Rund 50 Zuhörer sind am 15. September in die Braunschweiger Synagoge gekommen. Renate Wagner-Redding hält einen Vortrag über jüdische Feiertage. Um 19 Uhr geht sie an die Bima, davor steht ein Tischchen mit Ritualgegenständen: Schabbatleuchter, eine Ratsche, Dreidel und Kidduschbecher. Auch ein Schofar liegt dort. »Blasen kann ich es aber nicht, das benötigt viel Luft und eine besondere Technik«, erklärt die Gemeindevorsitzende und spielt zur Illustration die drei unterschiedlichen Schofartöne aus dem Computer vor. In einer Stunde hat sie die Gäste launig, klar und faktenreich durch das jüdische Festjahr geführt.
Synagogen- und Friedhofsführungen, Vorträge oder Treffen mit Lokalpolitikern – der Terminkalender der Gemeindevorsitzenden ist voll. In diesem Jahr sind es wegen des zehnjährigen Jubiläums der Synagoge mehr Veranstaltungen als sonst. »Das Interesse an Führungen hat enorm zugenommen«, sagt Wagner-Redding.
Sie ist eine Frau der klaren Worte: »Es gefällt vielleicht nicht allen, was ich mache«, sagt sie. Doch Missverständnisse, die zu Unmut führen können, versucht sie so schnell wie möglich aus dem Weg zu räumen, »spätestens am nächsten Tag oder vor dem nächsten Schabbat«. »Ganz falsch kann ich aber nicht liegen«, sagt sie lächelnd, »schließlich wählen sie mich seit 23 Jahren immer wieder.«
beruf Bei ihrem Amtsantritt 1993 hatte die Gemeinde 35 Mitglieder, heute sind es knapp 300. »Zu Hohen Feiertagen und am Schabbat fuhren wir anfangs nach Hannover«, so Wagner-Redding. Zunächst fanden Gottesdienste nur sporadisch statt, dann einmal im Monat und jetzt jeden zweiten Schabbat. Schließlich hatte die Gemeinde mit Jonah Sievers auch ihren eigenen Rabbiner.
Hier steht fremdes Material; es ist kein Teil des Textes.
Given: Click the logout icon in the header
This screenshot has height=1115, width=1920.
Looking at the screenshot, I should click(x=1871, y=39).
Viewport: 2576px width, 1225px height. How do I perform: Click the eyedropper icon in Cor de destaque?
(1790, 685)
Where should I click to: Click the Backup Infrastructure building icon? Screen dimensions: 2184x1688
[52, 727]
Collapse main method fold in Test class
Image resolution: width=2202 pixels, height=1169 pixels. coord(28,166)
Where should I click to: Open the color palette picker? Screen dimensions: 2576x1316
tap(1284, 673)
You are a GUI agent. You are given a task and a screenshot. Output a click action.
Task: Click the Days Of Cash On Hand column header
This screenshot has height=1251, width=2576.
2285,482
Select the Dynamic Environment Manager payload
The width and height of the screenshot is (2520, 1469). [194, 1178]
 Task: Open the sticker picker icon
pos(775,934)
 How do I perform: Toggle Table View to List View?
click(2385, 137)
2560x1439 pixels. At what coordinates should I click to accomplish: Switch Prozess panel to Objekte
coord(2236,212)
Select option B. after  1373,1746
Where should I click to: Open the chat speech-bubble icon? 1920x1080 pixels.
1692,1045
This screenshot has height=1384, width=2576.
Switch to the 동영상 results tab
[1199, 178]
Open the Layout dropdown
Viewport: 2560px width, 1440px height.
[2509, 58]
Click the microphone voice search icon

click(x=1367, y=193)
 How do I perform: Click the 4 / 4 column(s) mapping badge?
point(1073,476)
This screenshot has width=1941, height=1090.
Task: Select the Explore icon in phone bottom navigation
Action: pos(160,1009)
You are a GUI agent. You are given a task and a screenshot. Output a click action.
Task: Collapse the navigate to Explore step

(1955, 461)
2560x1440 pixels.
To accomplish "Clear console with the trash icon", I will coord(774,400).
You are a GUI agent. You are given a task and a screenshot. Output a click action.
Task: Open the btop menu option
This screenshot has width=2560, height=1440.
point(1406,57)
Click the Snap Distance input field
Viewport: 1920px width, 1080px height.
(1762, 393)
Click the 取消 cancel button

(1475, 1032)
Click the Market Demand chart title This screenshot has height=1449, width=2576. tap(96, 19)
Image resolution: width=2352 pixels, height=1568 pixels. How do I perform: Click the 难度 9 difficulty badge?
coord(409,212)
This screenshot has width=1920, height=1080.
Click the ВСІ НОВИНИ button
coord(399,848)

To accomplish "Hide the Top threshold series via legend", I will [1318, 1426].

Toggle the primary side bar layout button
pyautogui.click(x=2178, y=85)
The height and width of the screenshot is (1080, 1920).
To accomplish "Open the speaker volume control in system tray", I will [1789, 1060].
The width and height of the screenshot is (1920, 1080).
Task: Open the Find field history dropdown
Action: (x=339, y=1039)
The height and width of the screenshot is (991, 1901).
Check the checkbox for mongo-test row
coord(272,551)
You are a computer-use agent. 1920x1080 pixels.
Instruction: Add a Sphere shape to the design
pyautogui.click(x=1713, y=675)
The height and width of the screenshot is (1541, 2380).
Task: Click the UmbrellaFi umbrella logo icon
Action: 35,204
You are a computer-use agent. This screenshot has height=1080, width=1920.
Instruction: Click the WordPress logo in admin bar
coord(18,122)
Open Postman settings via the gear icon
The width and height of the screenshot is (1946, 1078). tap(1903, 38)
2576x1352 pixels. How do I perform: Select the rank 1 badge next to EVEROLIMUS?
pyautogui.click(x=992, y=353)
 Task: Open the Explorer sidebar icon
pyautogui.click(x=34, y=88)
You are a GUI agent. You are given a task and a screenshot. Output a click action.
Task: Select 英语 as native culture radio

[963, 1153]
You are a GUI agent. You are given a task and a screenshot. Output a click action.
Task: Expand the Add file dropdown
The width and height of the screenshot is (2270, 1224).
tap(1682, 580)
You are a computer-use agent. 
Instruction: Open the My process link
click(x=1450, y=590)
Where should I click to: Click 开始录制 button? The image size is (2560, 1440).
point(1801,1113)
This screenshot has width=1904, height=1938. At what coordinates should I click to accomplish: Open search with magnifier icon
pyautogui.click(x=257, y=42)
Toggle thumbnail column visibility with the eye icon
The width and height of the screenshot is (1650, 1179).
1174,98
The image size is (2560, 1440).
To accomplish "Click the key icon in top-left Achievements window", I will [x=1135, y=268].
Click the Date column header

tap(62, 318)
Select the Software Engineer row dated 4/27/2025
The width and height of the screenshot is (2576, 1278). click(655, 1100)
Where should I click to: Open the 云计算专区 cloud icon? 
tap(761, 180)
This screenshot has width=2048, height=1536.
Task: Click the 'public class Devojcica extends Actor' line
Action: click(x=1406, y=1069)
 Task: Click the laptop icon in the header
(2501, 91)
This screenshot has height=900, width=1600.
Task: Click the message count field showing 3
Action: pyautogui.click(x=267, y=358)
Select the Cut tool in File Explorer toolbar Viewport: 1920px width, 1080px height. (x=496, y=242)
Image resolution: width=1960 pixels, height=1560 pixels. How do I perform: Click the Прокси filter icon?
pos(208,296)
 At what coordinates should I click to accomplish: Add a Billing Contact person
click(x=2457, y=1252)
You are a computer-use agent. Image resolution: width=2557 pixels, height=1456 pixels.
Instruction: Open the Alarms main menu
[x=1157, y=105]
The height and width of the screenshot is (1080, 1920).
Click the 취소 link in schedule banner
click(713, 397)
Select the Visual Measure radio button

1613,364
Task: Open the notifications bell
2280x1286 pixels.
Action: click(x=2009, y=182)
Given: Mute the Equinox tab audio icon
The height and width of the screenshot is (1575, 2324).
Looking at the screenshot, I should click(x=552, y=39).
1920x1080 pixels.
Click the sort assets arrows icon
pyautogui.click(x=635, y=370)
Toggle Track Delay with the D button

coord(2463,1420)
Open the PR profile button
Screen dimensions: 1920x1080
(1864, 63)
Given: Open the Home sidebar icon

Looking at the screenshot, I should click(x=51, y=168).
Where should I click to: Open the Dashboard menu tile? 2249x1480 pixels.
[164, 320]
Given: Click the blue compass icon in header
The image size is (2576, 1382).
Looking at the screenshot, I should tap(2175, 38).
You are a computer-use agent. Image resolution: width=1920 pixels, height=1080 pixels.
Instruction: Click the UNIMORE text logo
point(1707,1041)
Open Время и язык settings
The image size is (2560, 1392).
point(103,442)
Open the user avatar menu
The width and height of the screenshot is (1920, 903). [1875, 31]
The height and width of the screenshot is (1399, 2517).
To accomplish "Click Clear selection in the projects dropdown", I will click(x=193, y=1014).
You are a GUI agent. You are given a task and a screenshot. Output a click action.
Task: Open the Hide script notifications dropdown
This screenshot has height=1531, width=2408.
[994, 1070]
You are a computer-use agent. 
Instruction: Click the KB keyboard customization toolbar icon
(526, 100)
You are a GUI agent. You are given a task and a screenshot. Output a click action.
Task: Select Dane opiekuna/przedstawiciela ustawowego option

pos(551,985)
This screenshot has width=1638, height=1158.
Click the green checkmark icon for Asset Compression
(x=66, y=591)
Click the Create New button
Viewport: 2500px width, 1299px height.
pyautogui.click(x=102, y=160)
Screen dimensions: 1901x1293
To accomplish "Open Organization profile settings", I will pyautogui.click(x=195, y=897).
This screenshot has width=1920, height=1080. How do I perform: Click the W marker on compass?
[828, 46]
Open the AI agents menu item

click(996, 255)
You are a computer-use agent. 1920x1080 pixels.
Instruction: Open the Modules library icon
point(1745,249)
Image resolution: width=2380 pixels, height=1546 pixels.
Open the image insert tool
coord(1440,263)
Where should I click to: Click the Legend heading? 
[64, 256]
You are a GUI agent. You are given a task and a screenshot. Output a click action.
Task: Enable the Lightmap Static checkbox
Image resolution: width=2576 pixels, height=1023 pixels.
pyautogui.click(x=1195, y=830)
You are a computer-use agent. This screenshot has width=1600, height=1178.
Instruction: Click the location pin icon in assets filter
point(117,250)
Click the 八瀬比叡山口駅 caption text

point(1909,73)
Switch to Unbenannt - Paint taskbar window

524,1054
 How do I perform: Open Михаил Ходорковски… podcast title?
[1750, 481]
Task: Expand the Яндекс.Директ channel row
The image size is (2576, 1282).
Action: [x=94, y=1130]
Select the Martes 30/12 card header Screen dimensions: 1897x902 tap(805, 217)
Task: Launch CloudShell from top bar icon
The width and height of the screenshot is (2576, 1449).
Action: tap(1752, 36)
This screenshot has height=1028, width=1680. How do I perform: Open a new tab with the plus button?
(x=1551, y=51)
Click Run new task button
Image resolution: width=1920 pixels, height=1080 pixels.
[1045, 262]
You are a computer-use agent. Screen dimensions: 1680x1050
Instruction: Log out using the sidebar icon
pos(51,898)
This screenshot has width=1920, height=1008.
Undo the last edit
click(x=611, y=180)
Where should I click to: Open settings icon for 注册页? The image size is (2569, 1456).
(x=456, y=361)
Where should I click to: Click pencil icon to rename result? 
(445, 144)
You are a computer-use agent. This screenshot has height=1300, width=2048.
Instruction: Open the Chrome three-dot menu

Wagner-Redding hat gelernt, sich durchzusetzen, wie sie es auch im Beruf musste. Nach dem Abschluss der höheren Handelsschule ging sie zur Post ans Fernmeldeamt und wurde »das Fräulein vom Amt«. Zuletzt arbeitete sie in der Finanzabteilung. Als es Umstrukturierungen im Amt gab, sagte Wagner-Redding »Nein« und schied mit 55 Jahren als Beamtin aus dem Dienst aus.
Als die nur knapp 20 Quadratmeter große Synagoge zu klein für die wachsende Beterschaft wurde, entschied Wagner-Redding, den Innenhof zu nutzen und dort eine Synagoge bauen zu lassen. Vor zehn Jahren wurde sie eingeweiht. Klare Linien bestimmten den Bau, entsprechend dem Formgefühl der Hausherrin, die Jugendstil und Bauhaus liebt. Gespendet hatten auch viele Honoratioren der Stadt sowie Freunde.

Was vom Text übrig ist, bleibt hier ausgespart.